# Start of Extracted information

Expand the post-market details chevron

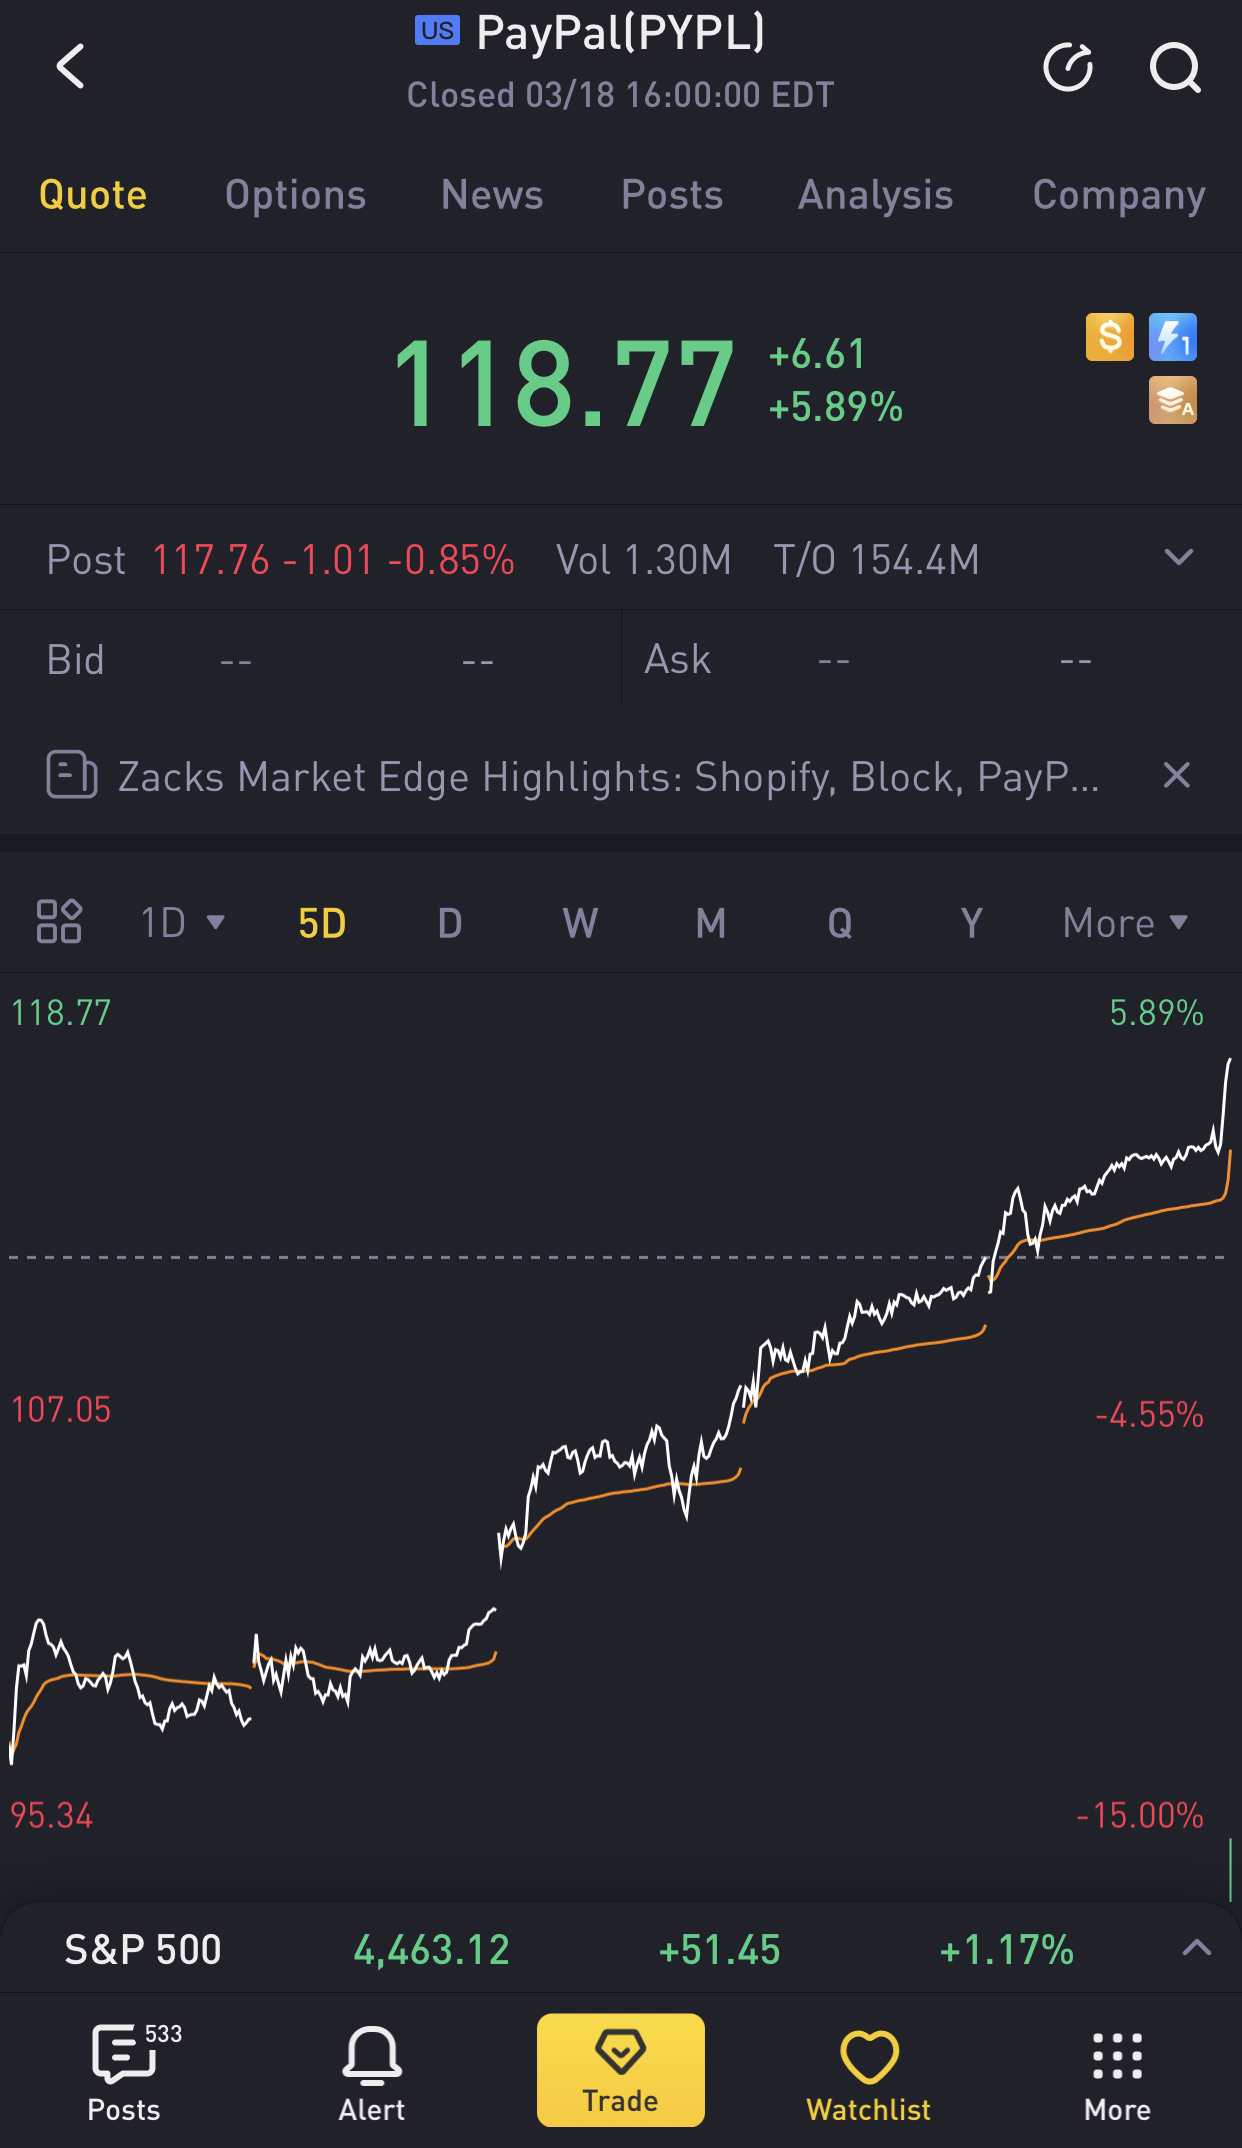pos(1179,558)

# End of Extracted information
# Start of Extracted information

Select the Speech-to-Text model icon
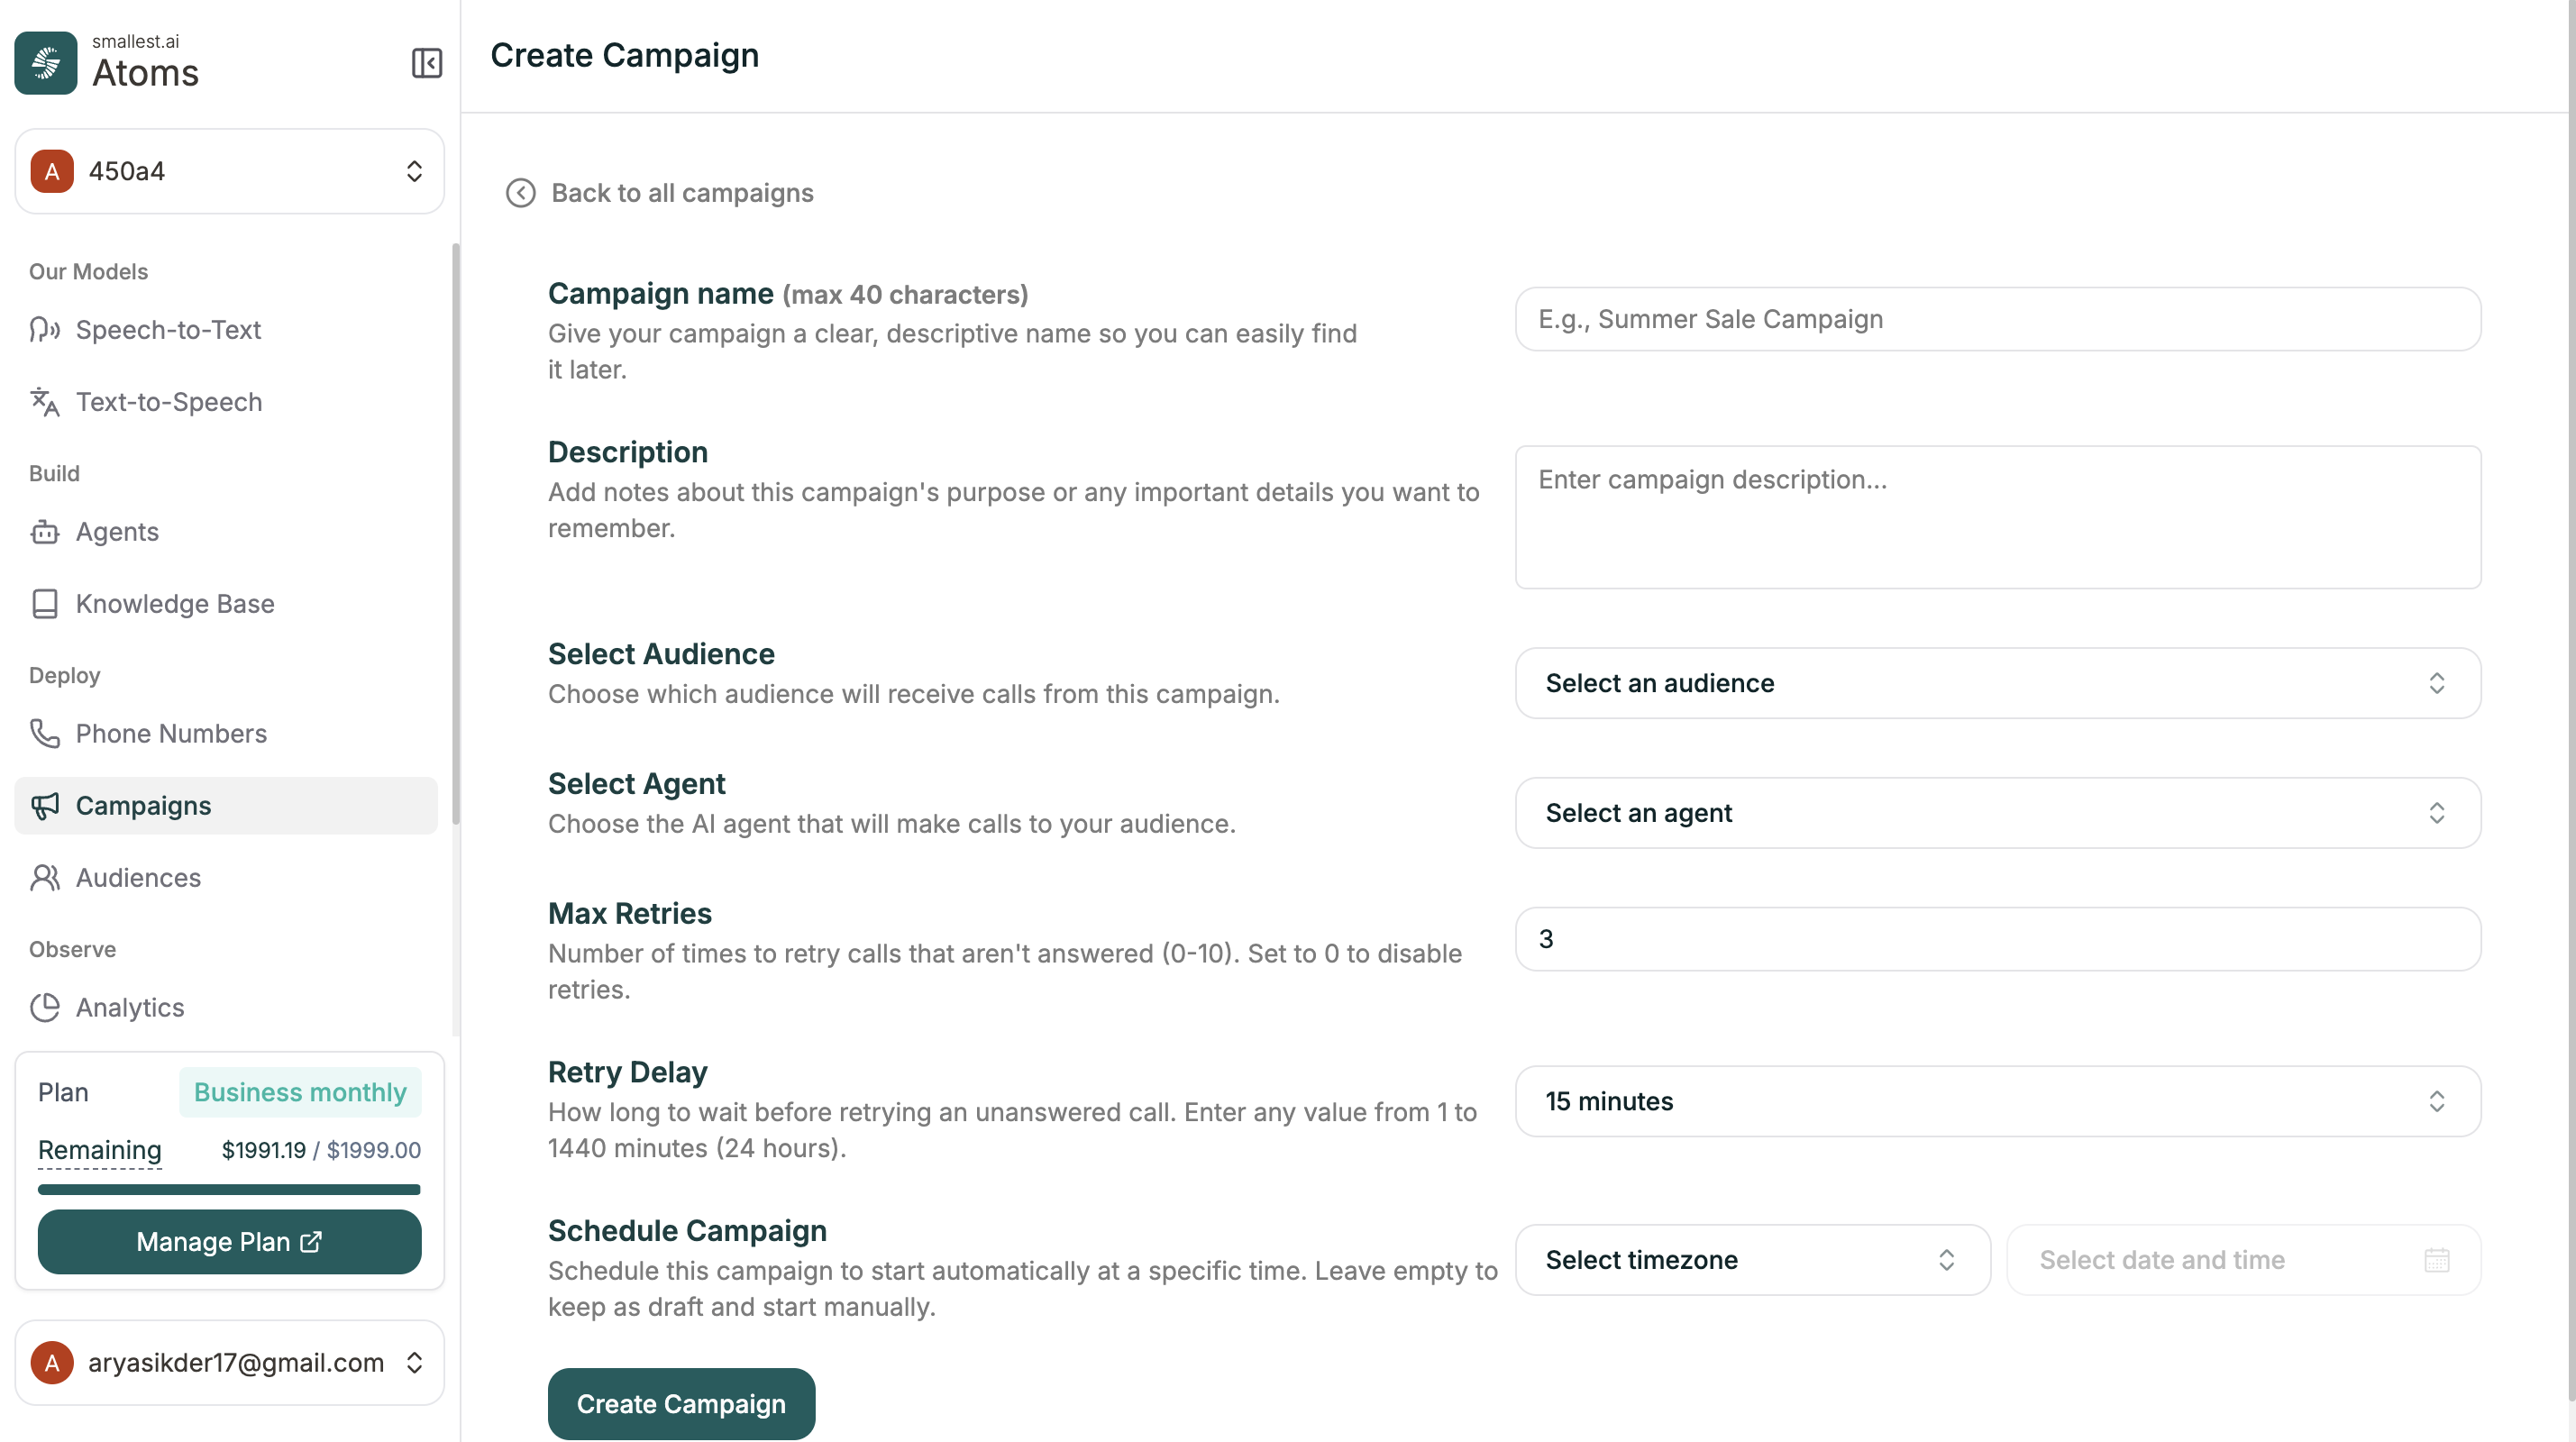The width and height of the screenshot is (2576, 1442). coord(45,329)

# End of Extracted information
# Start of Extracted information

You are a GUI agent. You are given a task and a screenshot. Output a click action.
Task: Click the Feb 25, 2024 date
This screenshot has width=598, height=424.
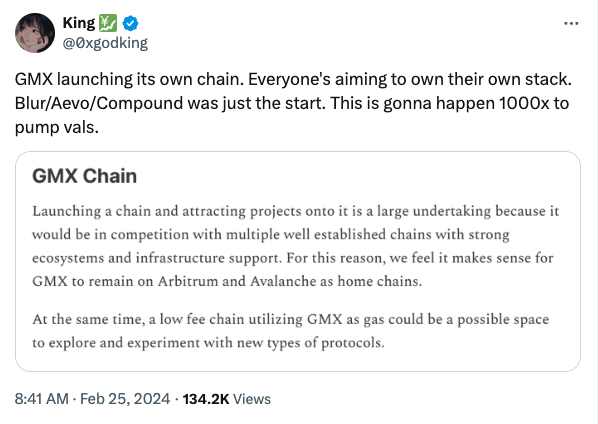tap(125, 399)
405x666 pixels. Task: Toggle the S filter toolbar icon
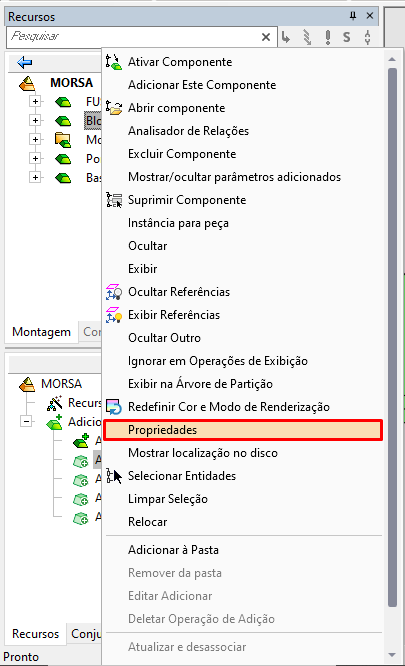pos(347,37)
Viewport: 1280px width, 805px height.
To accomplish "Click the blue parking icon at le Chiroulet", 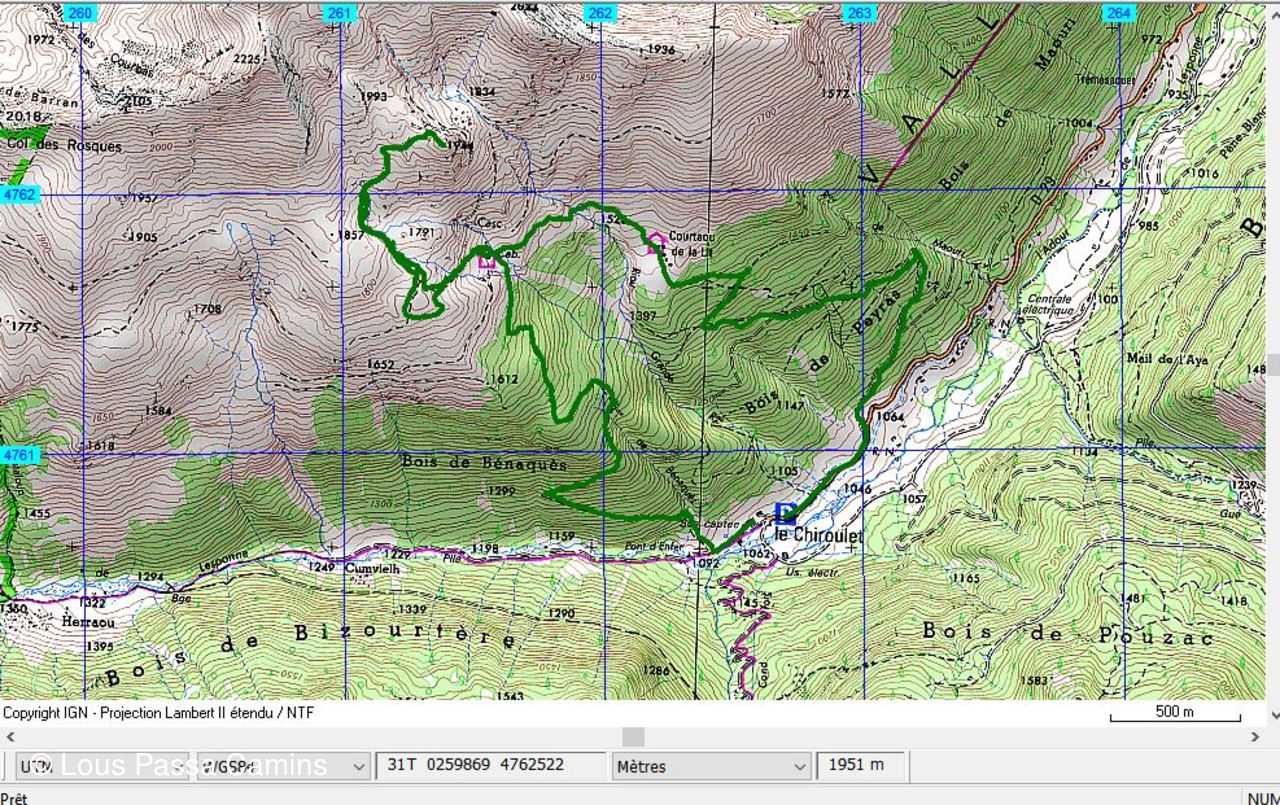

# End of Extracted information

(Exercise instructions):
Reproduce the material from the line that contains "Viewport: 1280px width, 805px height." to the line that contains "the blue parking", substituting "bicycle" for "parking" and leaving everything else unchanged. Omit the pictures from your answer.

(Task result):
Viewport: 1280px width, 805px height.
To accomplish "Click the blue bicycle icon at le Chiroulet", 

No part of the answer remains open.